• DATASET ROWS:
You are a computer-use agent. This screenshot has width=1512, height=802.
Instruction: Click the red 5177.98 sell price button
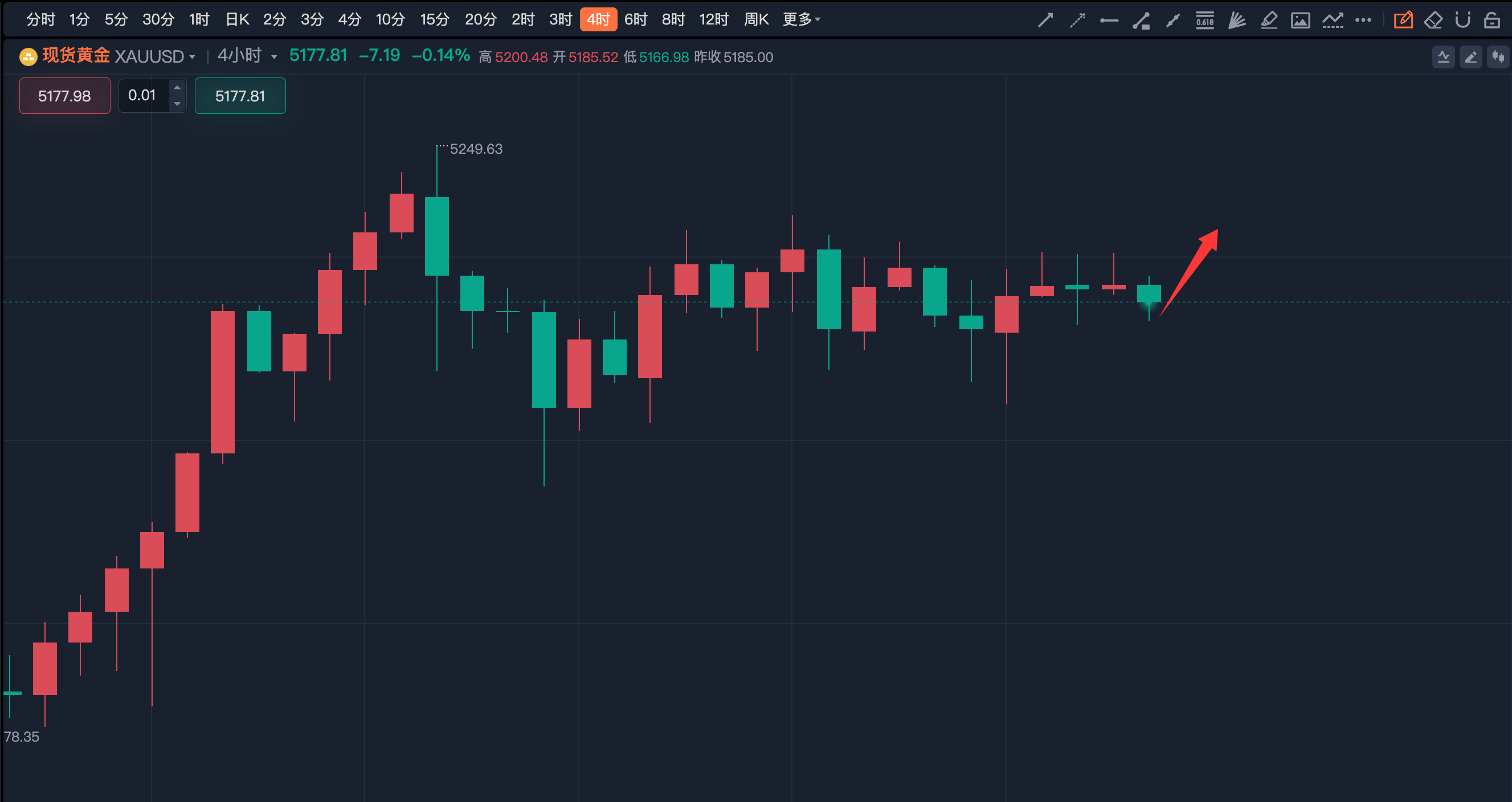click(64, 96)
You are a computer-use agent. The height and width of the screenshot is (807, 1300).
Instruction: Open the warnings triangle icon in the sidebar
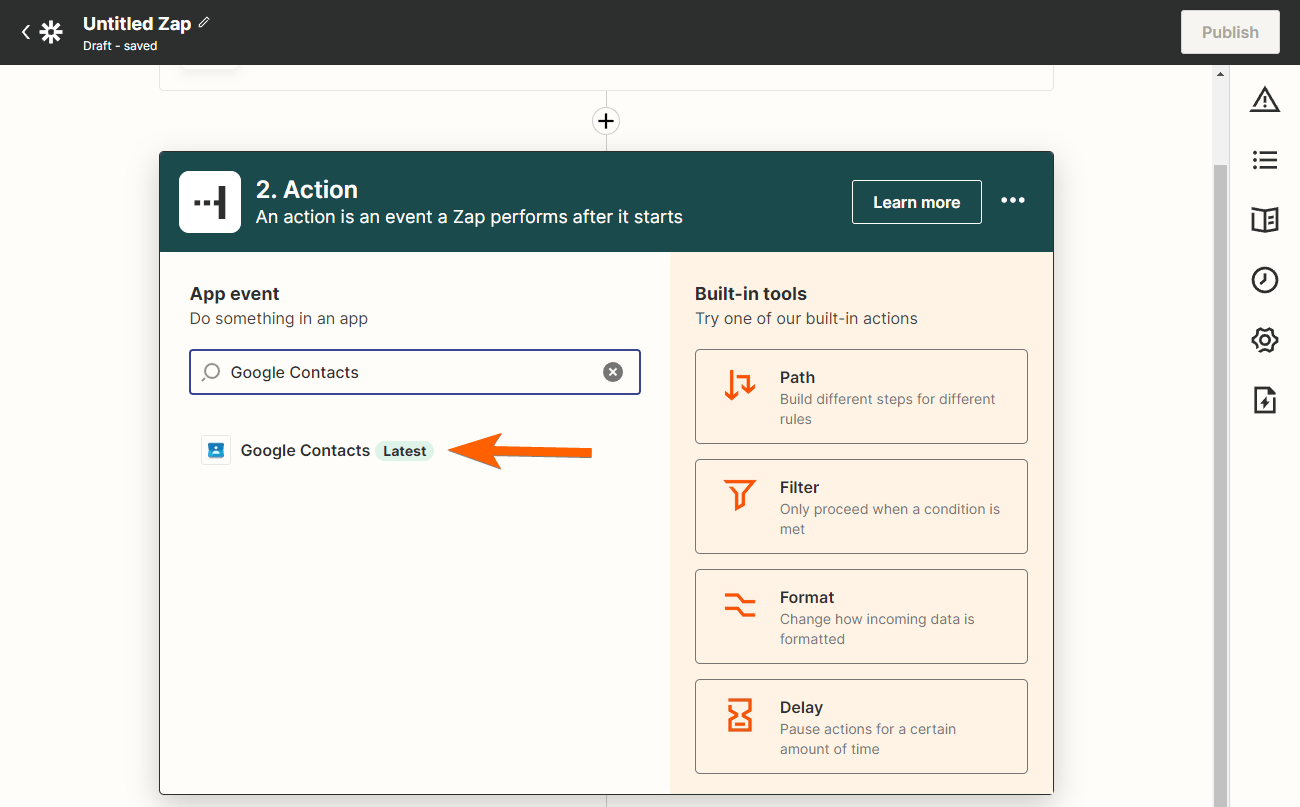click(x=1265, y=99)
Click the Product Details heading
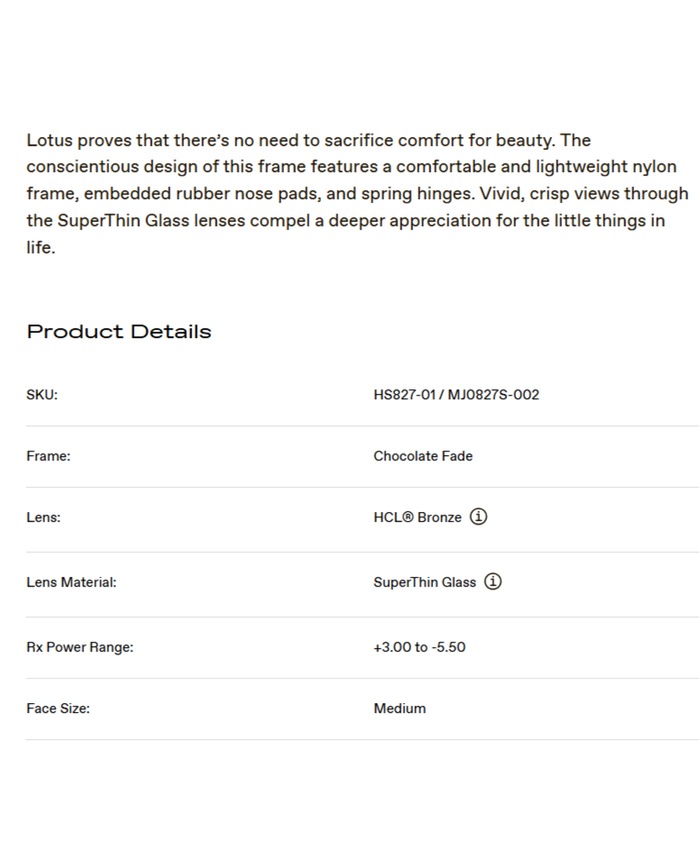This screenshot has height=850, width=700. [x=119, y=331]
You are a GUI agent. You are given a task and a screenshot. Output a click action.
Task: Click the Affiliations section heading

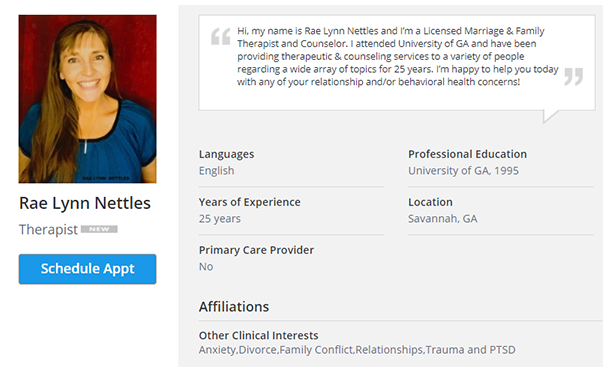pos(234,306)
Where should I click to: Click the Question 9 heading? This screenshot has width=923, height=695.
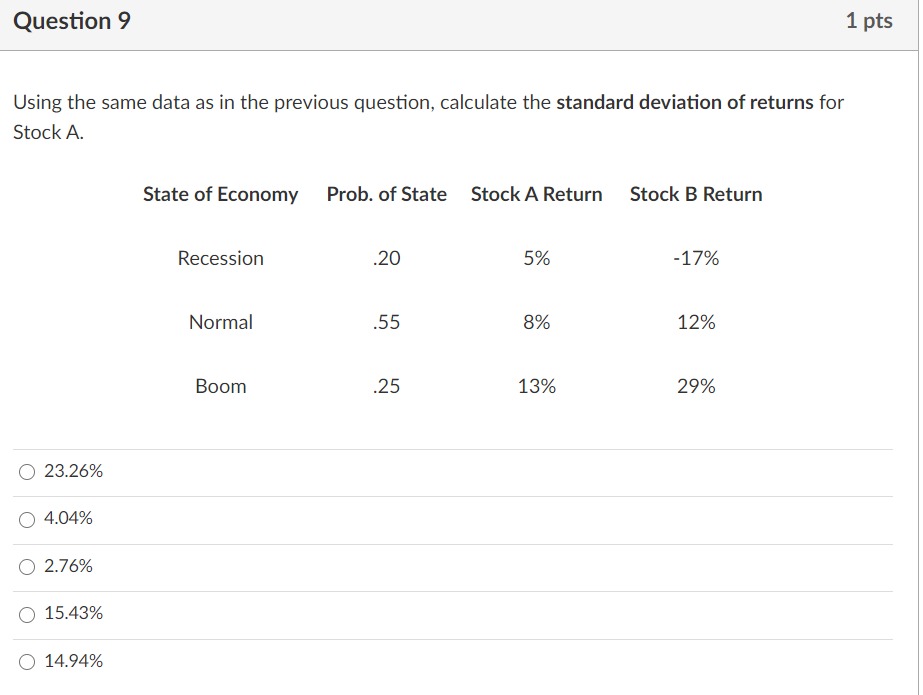click(x=69, y=20)
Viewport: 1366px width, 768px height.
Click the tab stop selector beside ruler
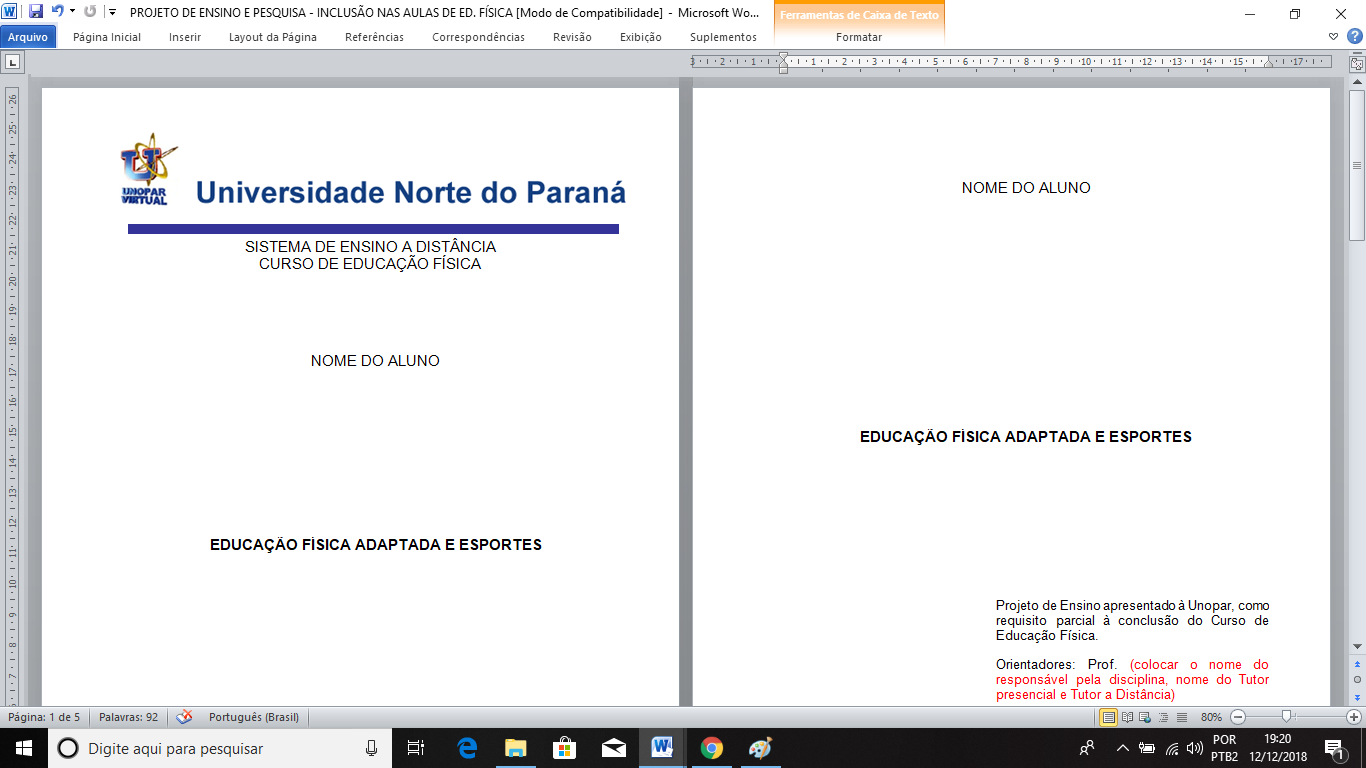pyautogui.click(x=12, y=62)
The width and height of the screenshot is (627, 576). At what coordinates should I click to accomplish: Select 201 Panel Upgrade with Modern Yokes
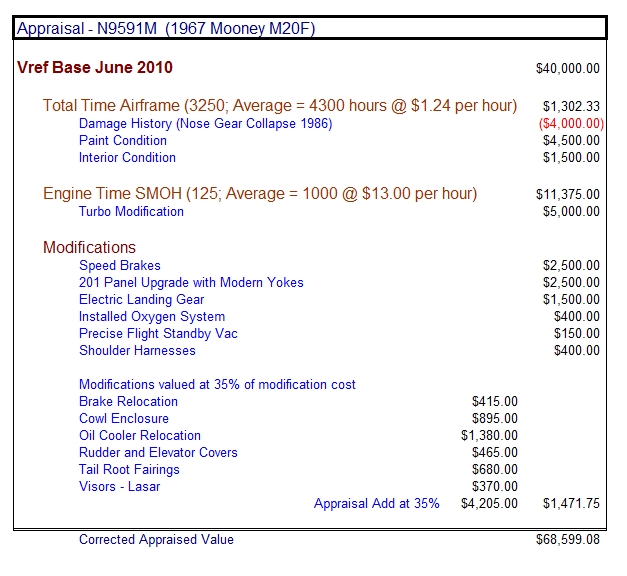(x=191, y=283)
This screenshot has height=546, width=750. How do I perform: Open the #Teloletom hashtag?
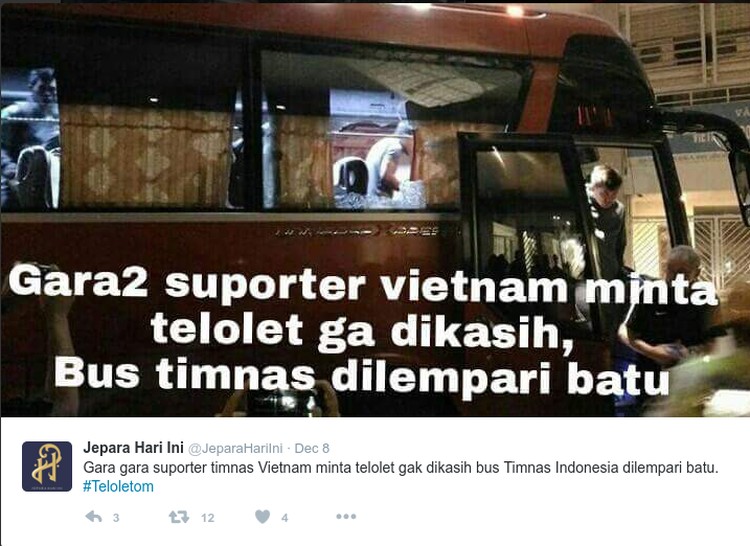coord(118,487)
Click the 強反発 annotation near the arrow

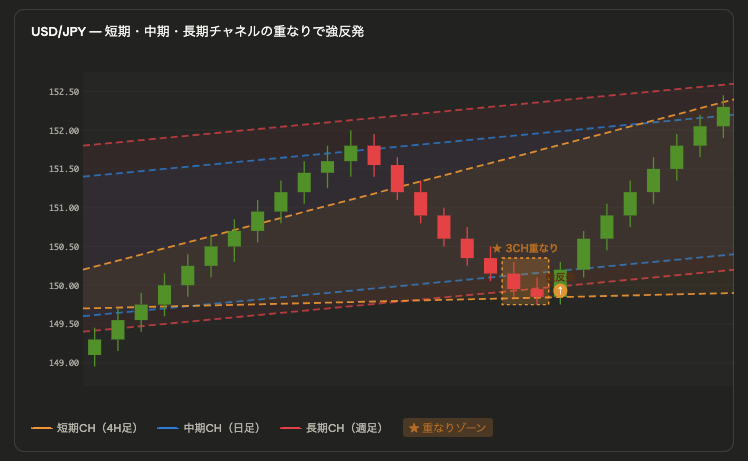pyautogui.click(x=560, y=275)
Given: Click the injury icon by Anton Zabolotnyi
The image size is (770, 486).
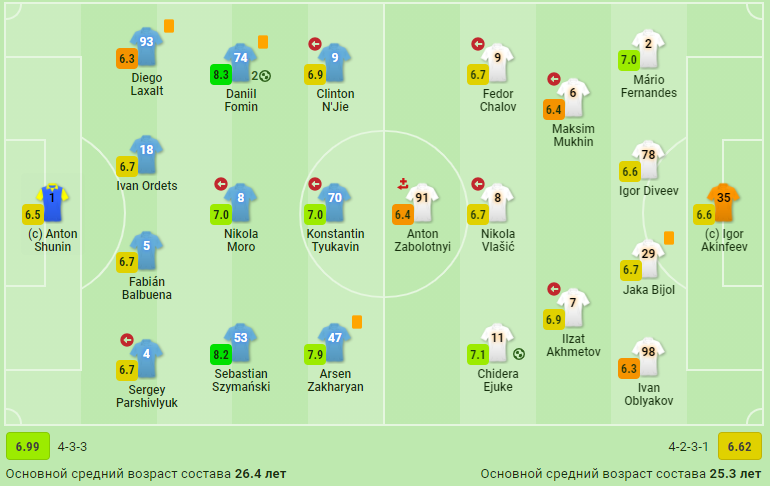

• TASK PROMPT:
Update these rows by replacing "heading" with "title" everywhere it appears. Keep everything else the same, and leave out the pictures.

• SOLUTION TO THIS PROBLEM:
You are a computer-use agent. This screenshot has width=1512, height=802.
Instruction: Click the red 5177.98 sell price button
click(64, 96)
You are a computer-use agent. The height and width of the screenshot is (807, 1300).
Instruction: Open the warnings triangle icon in the sidebar
click(x=1265, y=99)
Click the Product Details title
This screenshot has height=850, width=700. [x=119, y=331]
You are a GUI agent. You are given a task and a screenshot. Output a click action.
Task: Click the Affiliations section title

pos(234,306)
Where should I click to: Click the Question 9 title? This screenshot has width=923, height=695.
click(x=69, y=20)
Viewport: 1366px width, 768px height.
Click the tab stop selector beside ruler
pyautogui.click(x=12, y=62)
The width and height of the screenshot is (627, 576). At what coordinates should I click to accomplish: Select 201 Panel Upgrade with Modern Yokes
(x=191, y=283)
This screenshot has height=546, width=750. How do I perform: Open the #Teloletom hashtag?
coord(118,487)
Click the 強反発 annotation near the arrow

pyautogui.click(x=560, y=275)
Given: Click the injury icon by Anton Zabolotnyi
The image size is (770, 486).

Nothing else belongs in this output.